We have demonstrated how a selection approach might be applied to the identification of a set of GCMs which is suitable for use across multiple regions. We have shown that the identifying an ‘optimal’ subset to span changes in mean temperature and precipitation across three large continental-scale regions does not reduce substantially the proportion of the full range that we would hope to capture compared with selecting ‘optimal’ subsets for each region. However, the potential exclusion of some models based on very poor performance presents a more difficult problem for multi-region selection. The models MIROC-ESM-CHEM and MIROC-ESM were found to perform poorly enough in Europe and southeast Asia that we considered their projections for those regions as ‘implausible’. However, no such performance issues were found in Africa, and the exclusion of those models based on performance in other regions leads us exclude the projections with largest JJA rainfall increases in Africa from the subset. While there are clearly differences in the relative skill of models from one region to another, there are direct and indirect dependencies between phenomena from one region to the next which could justify a multi-region approach. A single region approach might overlook remote processes with indirect relevance. At the other end of the spatial scale spectrum, there may users of climate information who are interested in climate data at the single-grid-cell level. FRC is calculated and shown at the grid-box level in order to show the geographical variations within sub-regions. However, grid-scale information from either the GCM or downscaled GCM is of very limited value in isolation due to known errors in climate models in resolving processes at the model’s highest spatial resolutions (e.g. Masson and Knutti 2011).

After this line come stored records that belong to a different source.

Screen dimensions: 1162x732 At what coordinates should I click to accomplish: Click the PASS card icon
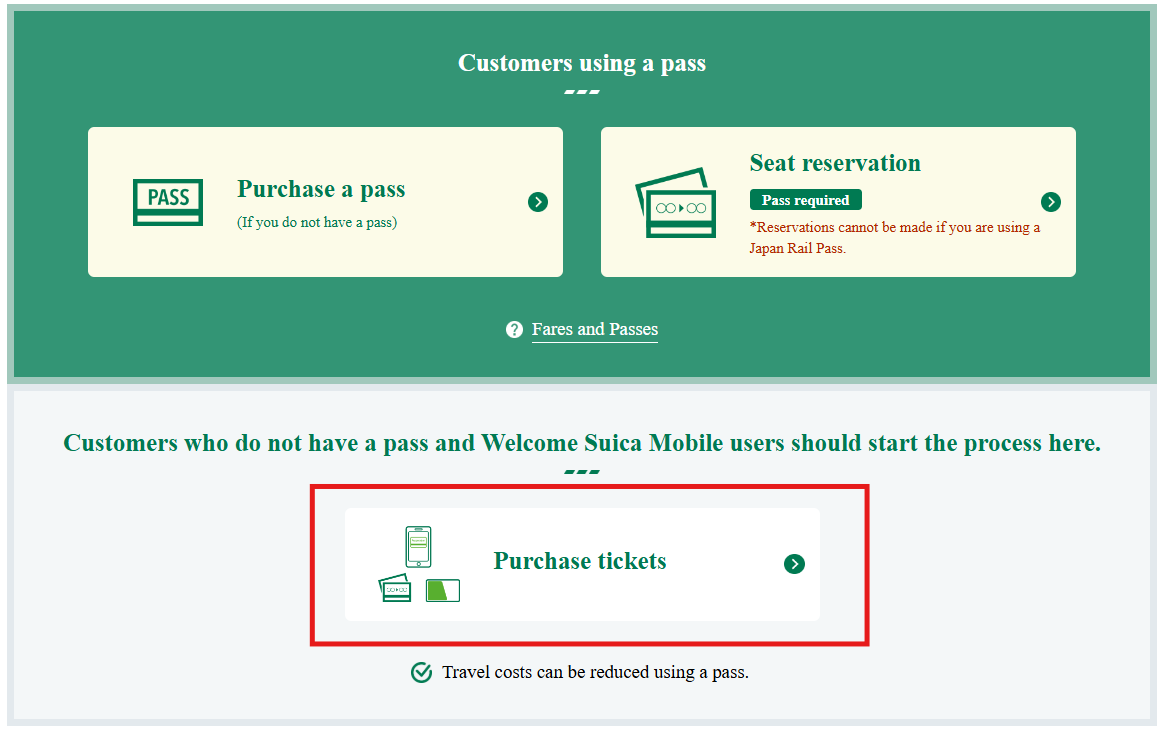pyautogui.click(x=168, y=202)
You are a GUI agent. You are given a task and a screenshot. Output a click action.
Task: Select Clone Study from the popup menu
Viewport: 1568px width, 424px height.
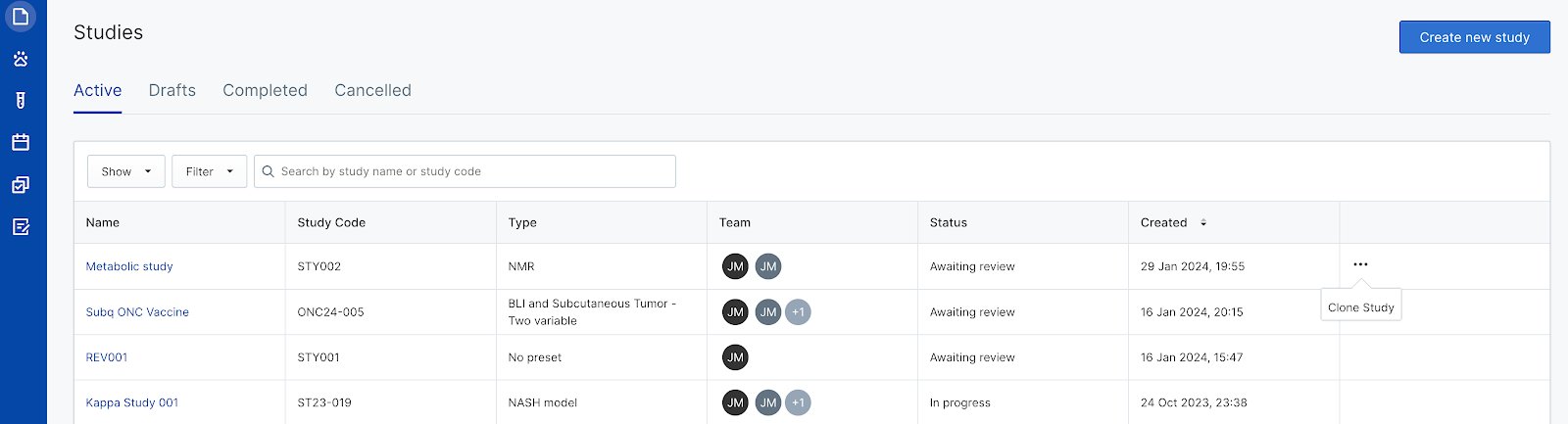pyautogui.click(x=1361, y=307)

The method described in this paper uses selection to address the problem of capturing GCM uncertainty which is known to be large, and in the case of precipitation, sometimes contradictory between models for some regions (Knutti and Sedlacek 2012), while downscaling with only a single RCM. Our approach does not account for all sources of uncertainty involved in projecting future climate. The choice of RCM of course represents a further important contribution to the range of climate outcomes in a region—for example, for Africa the contribution of uncertainty by using multiple RCMs has been shown in some studies to be larger than that of multiple GCMs (Patricola and Cook 2010; Paeth et al. 2011). The development of approaches to the strategic selection of RCMs, the design of GCM-RCM combination matrices and the interpretation of projections generated via ‘ad-hoc’ combinations of different GCM-RCM pairs and statistical downscaling models are all issues in the design and interpretation of modelling experiments designed to generate regional climate information that require further development. Further exploration of these issues will be of great interest to those involved in generating regional climate projections for impacts and vulnerability applications, particularly those involved in the CORDEX (Giorgi et al. 2009) and ISIMIP (Warszawski et al. 2013) experiments.